La Semana Santa es una de las celebraciones más importantes en España, no solo desde el punto de vista religioso y cultural, sino también por su impacto en el turismo y las actividades al aire libre. Por ello, la previsión meteorológica adquiere especial relevancia cada año. En 2026, las primeras estimaciones apuntan a un inicio marcado por el frío y la inestabilidad, especialmente durante el Domingo de Ramos.
Cada año, miles de personas, de hermandades o acólitos de las procesiones y la cultura católica patria, miran al cielo deseando que el tiempo les respete y permita salir con sus pasos para vivir el fervor de la Semana Santa. El año pasado numerosas procesiones tuvieron que ser canceladas a causa de las lluvias.
Este 2026, el arranque de la Semana Santa estará condicionado por una entrada de aire frío que dejará un ambiente casi invernal en amplias zonas del país, según ha confirmado el miércoles Rubén del Campo, portavoz de la Agencia Estatal de Meteorología (Aemet).
Del lunes, 30 de marzo, al Jueves Santo, 2 de abril, se espera que predomine la estabilidad en la Península marcada por fuertes vientos, de acuerdo con la Agencia Estatal de Meteorología, salvo a lo largo del litoral cantábrico, donde se esperan precipitaciones débiles pero continuas.

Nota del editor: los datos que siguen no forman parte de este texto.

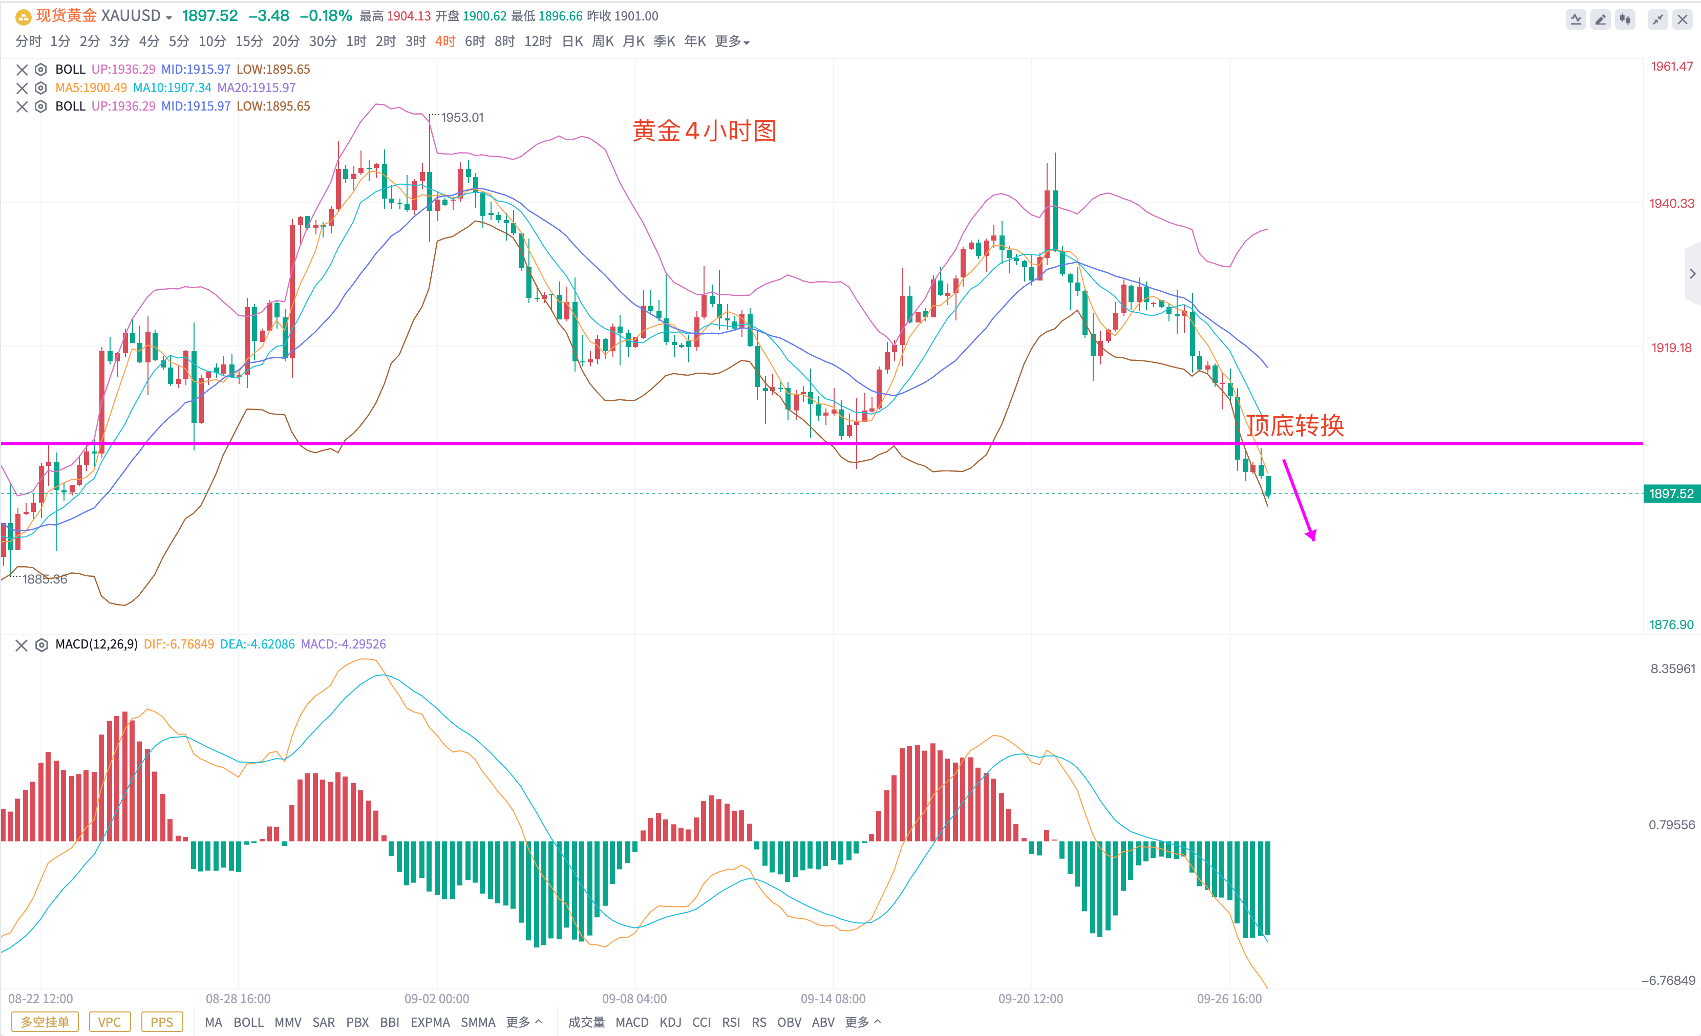Image resolution: width=1701 pixels, height=1036 pixels.
Task: Expand the 更多 timeframe dropdown
Action: (x=732, y=41)
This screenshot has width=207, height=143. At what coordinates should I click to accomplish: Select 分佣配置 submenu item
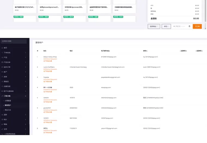click(8, 101)
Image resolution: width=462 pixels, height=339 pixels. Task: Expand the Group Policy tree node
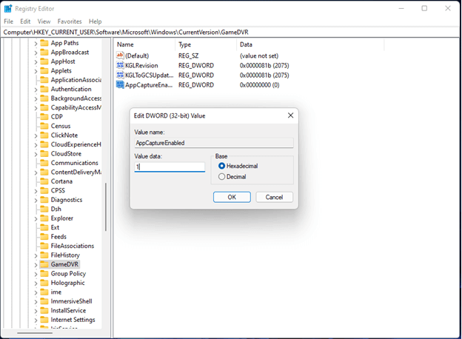[35, 274]
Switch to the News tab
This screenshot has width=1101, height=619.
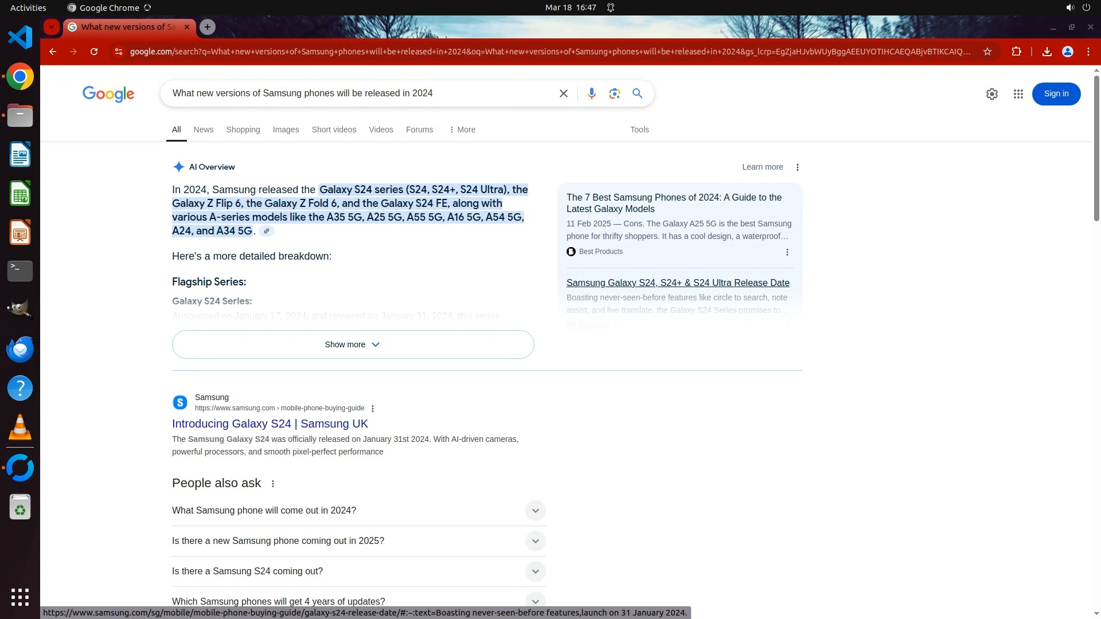[x=203, y=130]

En la Cordillera Cantábrica, además, podrían darse este lunes nevadas hasta los 600 metros de altitud, limitándose a zonas de montaña a partir de los 1.300 metros durante el resto de la semana.

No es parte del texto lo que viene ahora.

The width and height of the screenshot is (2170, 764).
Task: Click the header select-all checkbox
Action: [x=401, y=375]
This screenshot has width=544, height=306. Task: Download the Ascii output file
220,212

Además, un sistema de bajas presiones en el Mediterráneo podría dejar precipitaciones y chubascos en Baleares el miércoles y jueves, que ya sufre un temporal de mar en zonas como Menorca, aunque sin descartarlos en el nordeste peninsular. También soplará viento de componente norte, con rachas muy fuertes.

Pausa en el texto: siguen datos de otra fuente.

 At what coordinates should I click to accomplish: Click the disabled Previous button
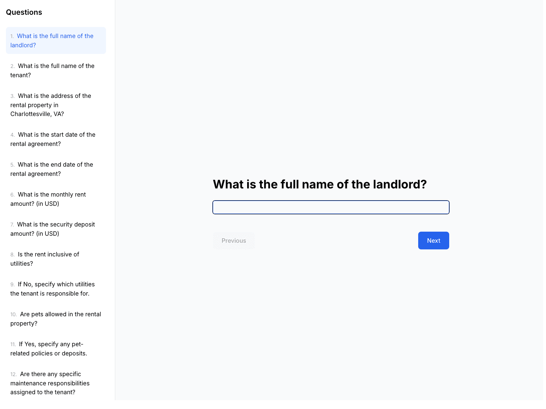point(234,241)
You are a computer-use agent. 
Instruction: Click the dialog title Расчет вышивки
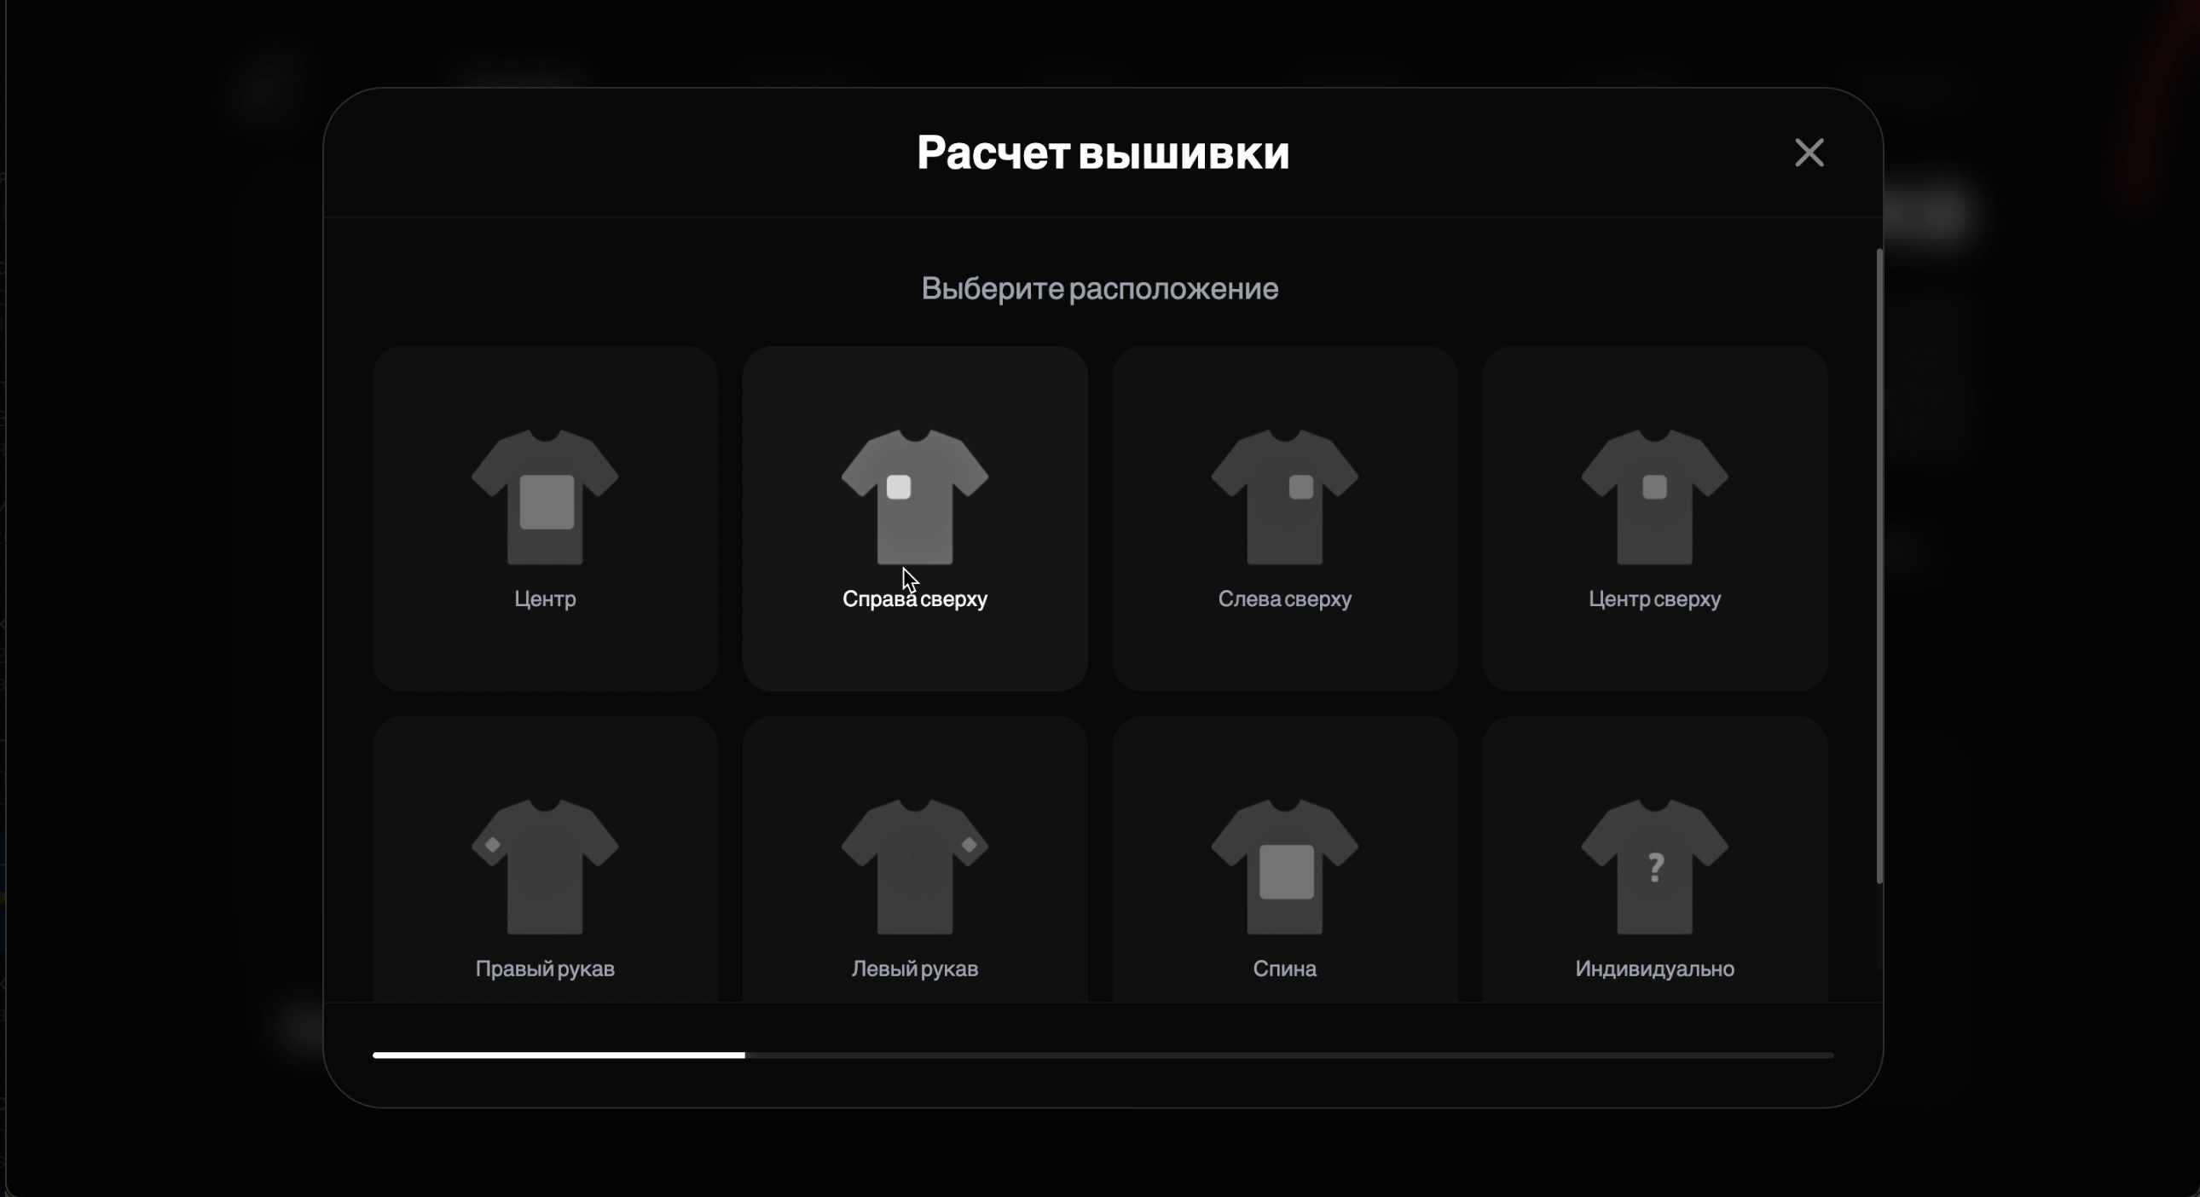1103,154
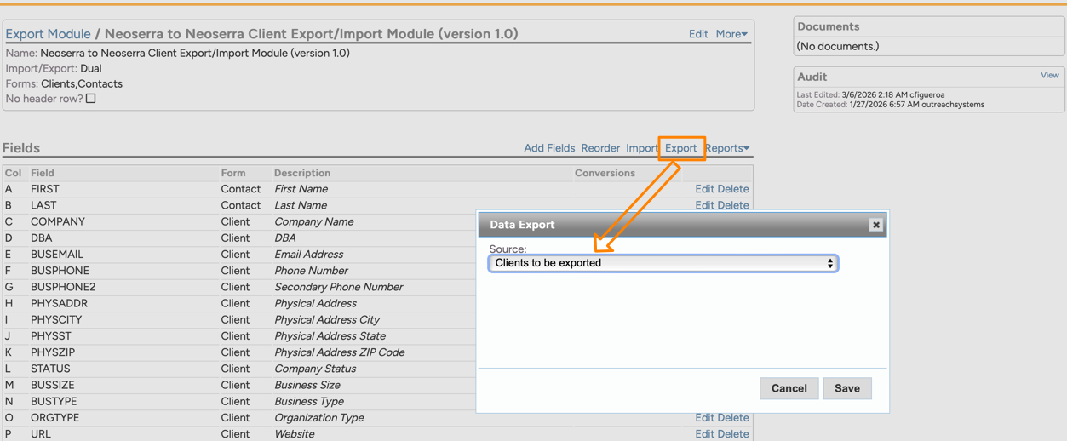Edit the LAST field row
1067x441 pixels.
tap(704, 205)
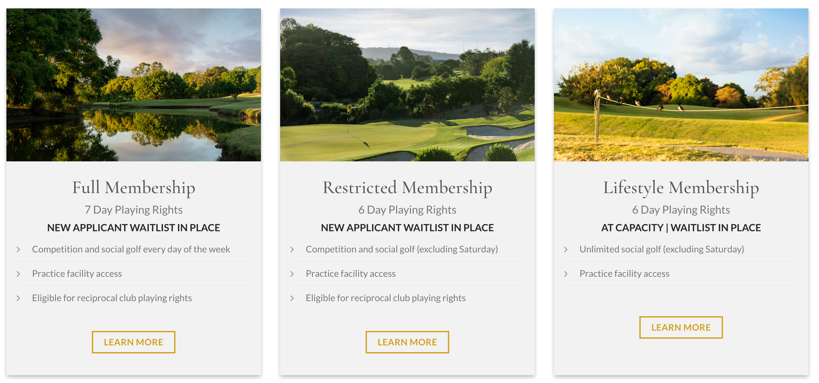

La situación se vuelve más estable de cara a los días grandes de la Semana Santa. Del viernes 3 al domingo 5 predominará una situación de estabilidad y de altas presiones, quedando la circulación atlántica y el paso de frentes debilitados limitado al extremo norte peninsular, donde habrá nubosidad baja y precipitaciones débiles, quedando despejado después del paso de cada frente.
El tiempo seguirá estable hasta el lunes 6 y habrá una subida de las temperaturas generalizada que a finales de semana rozarán los 25ºC en el sur de la Península.
En conjunto, todo apunta a una Semana Santa de contrastes, con un inicio marcado por el frío y la inestabilidad y una posible mejoría progresiva en los días posteriores, aunque con la incertidumbre característica de la primavera en España.